The private company that owns Missoula’s city water system got slapped with a financial penalty today.
Our Capitol reporter has details on that, as well as efforts to change how much renewable energy companies can charge customers. Reporter Corin Cates-Carney followed the action and joins us now to fill us in.
Eric Whitney: Hi Corin.
Corin Cates-Carney: Hi Eric.
EW: The Public Service Commission of course regulates utilities in Montana, and they issued a fine against the private company that runs the city of Missoula's water system, right?
CCC: Yes, a $150,000 fine.
EW: And that's related to the sale of that company, called Mountain Water, back in January, right?
CCC: Yes, that sale happened without the PSC's approval, which the PSC says shouldn't have happened. At the time, the PSC said this was unprecedented, because a utility company needs to notify the PSC if they’re going to sell the shares of their company.
So the commissioners voted to settle that case by fining the parent company, Liberty Utilities, $150,000. That money will go to the Missoula Human Resource Council.
EW: And the commissioner also ruled that Liberty was trying to pass on to consumers some costs from the financing of the sale?
CCC: Bob Lake, a commissioner from Hamilton, said that the change in owners of Mountain Water also changed the operating costs, which means Missoula consumers will see cheaper water over the next year.
"The determination by our staff's analysis was that there was about $1,111,000 of potential reduction of rates because of that lower cost of capital," Lake said.
EW: Another vote by the Commission was a request from a solar energy company, and this has to do with how much utility companies, specifically NorthWestern Energy, how much NorthWestern has to pay for solar energy and other renewable energy right?
CCC: Yes, that's right, the FLS Energy Inc., a company from North Carolina, wanted to build utility-scale solar developments in Montana. They were far enough along in the process that they said they felt they should be able to keep working under the old rates. And so late last week, they filed an application with the Montana PSC for a re-hearing so that they could keep working under the existing rates, which are $66 per megawatt hour, instead of having to wait, and maybe work under a cost where they wouldn't make as much money, as is expected when the PSC adjusts that rate later this year.
And so the PSC created two tests for companies who wanted to stay within existing rates. FLS contends that they met one of them, and they didn't meet the second, but they should have, but because of NorthWestern's actions, they weren't able to.
Commissioner Travis Kavulla says that some of those concerns that FLS has are legitimate.
"The fact that the interconnection agreement rule isn't being followed by NorthWestern isn't on us, and it is not on FLS. It is squarely on NorthWestern and it seems that they have opened themselves up to really significant problems and unintended consequences from the way they have conducted themselves."
EW: How did NorthWestern Energy respond to the vote?
CCC: John Alke, a lawyer with NorthWestern, said that while there is a five-day deadline, it can be stretched if the company is making a reasonable effort. Which he says his company is because of the complexity of the situation. FLS has 14 projects that they're trying to negotiate with NorthWestern.

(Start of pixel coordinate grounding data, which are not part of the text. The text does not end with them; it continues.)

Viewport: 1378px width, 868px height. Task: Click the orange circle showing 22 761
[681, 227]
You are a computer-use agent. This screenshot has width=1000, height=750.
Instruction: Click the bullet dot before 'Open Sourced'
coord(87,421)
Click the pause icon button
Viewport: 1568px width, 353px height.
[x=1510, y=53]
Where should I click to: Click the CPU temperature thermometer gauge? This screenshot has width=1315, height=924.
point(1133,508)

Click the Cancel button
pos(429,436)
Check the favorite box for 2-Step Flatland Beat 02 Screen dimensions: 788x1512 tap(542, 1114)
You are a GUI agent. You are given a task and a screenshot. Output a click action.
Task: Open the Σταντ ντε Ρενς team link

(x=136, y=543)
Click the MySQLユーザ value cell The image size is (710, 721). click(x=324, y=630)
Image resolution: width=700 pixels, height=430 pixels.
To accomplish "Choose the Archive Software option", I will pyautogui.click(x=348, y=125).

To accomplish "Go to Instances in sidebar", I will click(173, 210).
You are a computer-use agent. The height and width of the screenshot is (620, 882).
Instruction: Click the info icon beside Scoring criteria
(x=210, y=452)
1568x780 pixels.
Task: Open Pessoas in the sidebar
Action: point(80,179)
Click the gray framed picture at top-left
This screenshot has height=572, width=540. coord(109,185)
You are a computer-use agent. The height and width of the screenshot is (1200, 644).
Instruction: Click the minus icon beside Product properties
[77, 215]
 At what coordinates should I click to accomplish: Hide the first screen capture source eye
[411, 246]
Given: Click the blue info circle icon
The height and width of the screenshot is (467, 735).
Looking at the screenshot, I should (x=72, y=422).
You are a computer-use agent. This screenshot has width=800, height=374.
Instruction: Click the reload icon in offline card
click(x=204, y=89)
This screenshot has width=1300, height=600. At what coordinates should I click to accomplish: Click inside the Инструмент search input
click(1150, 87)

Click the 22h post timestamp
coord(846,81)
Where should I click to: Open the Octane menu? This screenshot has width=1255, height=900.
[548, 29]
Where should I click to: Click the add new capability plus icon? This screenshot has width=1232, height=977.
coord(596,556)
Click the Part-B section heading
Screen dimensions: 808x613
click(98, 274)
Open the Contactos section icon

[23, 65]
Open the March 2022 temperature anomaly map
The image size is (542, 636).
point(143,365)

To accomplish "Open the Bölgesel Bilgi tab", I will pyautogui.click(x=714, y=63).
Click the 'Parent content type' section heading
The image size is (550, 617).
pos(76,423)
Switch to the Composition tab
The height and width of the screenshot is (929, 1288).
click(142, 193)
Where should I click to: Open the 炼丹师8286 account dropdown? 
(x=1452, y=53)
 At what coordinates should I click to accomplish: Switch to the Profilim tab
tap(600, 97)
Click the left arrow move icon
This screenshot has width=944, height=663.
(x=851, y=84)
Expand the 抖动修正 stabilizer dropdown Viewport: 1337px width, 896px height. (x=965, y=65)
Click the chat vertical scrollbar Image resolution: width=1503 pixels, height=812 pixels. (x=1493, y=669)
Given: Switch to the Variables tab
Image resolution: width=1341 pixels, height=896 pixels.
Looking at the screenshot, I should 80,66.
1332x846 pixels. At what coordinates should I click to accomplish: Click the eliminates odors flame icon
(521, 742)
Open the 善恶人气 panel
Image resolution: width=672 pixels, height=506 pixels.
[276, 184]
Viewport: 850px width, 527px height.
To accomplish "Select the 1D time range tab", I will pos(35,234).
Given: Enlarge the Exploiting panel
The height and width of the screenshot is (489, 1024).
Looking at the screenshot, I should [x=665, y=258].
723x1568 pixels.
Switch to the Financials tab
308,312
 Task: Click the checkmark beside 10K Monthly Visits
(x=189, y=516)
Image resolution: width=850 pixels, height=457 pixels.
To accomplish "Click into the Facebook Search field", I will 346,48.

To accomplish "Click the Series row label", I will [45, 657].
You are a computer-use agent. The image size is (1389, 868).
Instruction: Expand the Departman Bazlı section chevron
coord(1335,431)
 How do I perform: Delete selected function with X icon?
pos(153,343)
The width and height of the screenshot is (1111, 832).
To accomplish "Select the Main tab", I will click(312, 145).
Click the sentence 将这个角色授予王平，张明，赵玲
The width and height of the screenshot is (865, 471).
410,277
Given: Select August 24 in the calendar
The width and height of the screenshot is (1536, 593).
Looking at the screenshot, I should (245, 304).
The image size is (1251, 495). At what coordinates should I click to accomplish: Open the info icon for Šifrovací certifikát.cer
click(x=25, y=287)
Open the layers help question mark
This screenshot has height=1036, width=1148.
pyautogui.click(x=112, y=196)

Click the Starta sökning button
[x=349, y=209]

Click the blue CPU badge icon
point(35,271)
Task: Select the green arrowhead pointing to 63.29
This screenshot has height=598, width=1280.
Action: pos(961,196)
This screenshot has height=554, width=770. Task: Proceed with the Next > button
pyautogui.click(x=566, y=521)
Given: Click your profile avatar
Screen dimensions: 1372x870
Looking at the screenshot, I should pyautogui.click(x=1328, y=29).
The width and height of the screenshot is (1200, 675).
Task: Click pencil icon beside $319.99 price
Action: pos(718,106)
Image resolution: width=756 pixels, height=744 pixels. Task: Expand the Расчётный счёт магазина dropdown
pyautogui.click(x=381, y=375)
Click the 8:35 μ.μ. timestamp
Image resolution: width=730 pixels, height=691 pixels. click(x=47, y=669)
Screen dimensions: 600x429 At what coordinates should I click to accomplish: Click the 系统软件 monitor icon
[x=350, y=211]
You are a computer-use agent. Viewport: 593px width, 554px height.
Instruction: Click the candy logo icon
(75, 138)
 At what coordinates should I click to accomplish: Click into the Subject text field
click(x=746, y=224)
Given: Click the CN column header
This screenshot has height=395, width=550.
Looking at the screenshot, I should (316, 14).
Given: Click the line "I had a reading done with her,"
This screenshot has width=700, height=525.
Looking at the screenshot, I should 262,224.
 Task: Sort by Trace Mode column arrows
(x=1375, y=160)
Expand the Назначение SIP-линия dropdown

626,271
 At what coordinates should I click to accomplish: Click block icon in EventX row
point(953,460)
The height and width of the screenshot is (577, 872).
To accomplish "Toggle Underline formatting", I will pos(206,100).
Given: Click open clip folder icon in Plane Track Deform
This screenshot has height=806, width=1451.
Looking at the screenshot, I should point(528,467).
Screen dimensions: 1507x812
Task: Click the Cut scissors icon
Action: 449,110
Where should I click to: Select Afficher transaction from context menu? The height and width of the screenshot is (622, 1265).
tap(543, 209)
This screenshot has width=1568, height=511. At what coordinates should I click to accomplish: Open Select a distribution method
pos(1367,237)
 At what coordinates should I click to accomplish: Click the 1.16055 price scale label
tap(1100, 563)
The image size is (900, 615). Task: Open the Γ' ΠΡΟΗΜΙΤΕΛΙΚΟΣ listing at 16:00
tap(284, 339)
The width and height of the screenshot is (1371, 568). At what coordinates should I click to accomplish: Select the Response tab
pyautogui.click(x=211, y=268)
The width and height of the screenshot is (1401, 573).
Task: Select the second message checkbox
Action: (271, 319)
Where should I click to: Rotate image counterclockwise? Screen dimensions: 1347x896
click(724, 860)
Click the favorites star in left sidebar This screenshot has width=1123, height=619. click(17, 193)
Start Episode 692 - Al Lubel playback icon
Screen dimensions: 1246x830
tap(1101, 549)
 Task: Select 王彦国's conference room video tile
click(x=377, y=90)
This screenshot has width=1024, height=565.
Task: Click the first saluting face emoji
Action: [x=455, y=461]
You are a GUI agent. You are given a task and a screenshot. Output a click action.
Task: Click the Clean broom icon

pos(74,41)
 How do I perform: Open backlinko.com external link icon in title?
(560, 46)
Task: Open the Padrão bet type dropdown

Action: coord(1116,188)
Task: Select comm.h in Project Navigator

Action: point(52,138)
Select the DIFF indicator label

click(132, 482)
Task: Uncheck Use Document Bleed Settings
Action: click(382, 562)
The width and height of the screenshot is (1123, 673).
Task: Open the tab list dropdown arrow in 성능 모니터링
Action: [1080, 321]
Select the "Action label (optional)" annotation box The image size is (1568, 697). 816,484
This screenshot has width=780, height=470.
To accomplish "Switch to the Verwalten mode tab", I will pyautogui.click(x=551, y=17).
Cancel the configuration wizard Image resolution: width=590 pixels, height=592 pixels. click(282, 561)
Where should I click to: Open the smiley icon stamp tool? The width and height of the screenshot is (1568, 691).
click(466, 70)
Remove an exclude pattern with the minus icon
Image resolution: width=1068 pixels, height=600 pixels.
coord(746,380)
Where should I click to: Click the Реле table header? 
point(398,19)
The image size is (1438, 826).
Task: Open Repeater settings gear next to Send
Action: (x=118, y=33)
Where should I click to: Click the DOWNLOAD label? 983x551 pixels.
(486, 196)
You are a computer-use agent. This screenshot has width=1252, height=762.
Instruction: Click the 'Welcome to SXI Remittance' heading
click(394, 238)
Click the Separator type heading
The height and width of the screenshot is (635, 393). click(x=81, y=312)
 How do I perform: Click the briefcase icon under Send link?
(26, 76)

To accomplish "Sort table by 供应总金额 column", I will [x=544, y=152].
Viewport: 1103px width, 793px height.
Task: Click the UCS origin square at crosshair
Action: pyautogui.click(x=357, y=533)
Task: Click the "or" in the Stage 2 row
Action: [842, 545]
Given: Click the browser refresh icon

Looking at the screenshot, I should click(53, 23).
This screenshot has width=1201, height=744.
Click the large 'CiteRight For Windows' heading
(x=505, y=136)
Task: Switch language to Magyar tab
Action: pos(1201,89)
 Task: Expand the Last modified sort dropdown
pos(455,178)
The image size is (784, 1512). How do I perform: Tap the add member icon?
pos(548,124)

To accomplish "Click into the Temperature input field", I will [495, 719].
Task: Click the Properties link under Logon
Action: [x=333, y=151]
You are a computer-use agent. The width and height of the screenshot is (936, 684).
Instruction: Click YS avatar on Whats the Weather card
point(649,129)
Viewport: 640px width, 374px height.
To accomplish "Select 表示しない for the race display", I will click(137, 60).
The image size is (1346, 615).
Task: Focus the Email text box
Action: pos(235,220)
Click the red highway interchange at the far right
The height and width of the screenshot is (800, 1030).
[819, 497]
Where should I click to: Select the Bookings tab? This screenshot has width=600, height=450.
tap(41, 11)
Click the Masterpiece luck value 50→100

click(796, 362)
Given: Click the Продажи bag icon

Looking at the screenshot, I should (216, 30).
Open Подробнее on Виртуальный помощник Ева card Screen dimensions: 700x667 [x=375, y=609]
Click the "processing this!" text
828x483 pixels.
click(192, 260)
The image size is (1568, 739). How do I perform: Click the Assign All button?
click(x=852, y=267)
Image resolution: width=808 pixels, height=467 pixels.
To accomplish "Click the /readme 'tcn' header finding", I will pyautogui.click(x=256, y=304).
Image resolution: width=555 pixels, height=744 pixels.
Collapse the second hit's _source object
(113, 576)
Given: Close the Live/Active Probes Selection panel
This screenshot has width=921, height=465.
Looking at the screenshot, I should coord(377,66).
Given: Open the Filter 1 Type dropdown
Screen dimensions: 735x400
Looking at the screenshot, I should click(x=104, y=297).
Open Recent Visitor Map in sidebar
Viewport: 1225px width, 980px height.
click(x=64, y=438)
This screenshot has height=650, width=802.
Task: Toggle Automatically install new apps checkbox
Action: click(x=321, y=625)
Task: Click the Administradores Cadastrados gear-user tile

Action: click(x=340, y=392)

"The suggestion that NorthWestern violated its obligations under the small generation interconnection protocols, that's fundamentally untrue. That did not happen," Alke said.
The commission said they would not give FLS a rehearing. But FLS can still challenge the PSC order that will come out next week, defining the terms of the solar rate suspension. There is also the possibly that they could challenge NorthWestern.
EW: And the commissioners also spent a couple of hours with NorthWestern talking about a separate issue, pipeline safety?
CCC: Yes, they talked about their finances and important issues for the company and for rate payers. One topic the company stressed as a significant issue was the proposed changes to the federal pipeline regulations.
In March of this year, the U.S. Department of Transportation Pipeline and Hazardous Materials Safety Administration, also known as PHMSA, set proposed regulations to update pipelines that would have to carry natural gas. This would mean adding new pipelines, repairing old ones. and making sure pipelines are in safe locations.
Mike Cashell, VP for Transmission at NorthWestern, says the company has some pretty big concern about what PHMSA is suggesting.
"The estimation of the impact has been severely underestimated by PHMSA and AGA supports that comment. Our comments really touch that point. This could be a incredible amount of investment required on our system."
Cashell mentioned the AGA, that the American Gas Association. NorthWestern has a team working with the AGA commenting process on the proposed rulings.
EW: Is NorthWestern saying that the new rules will cost them a lot of money, and that they'll have to pass those costs on to customers?
CCC: Yes. So they released a report today which said they might have to update about 400 miles of their pipeline. And NorthWestern is projecting that complying with that PHMSA ruling could require over $200 million in capital, with the proposed customer rate increased up to 10 percent.
EW: Corin Cates-Carney, thanks for the update.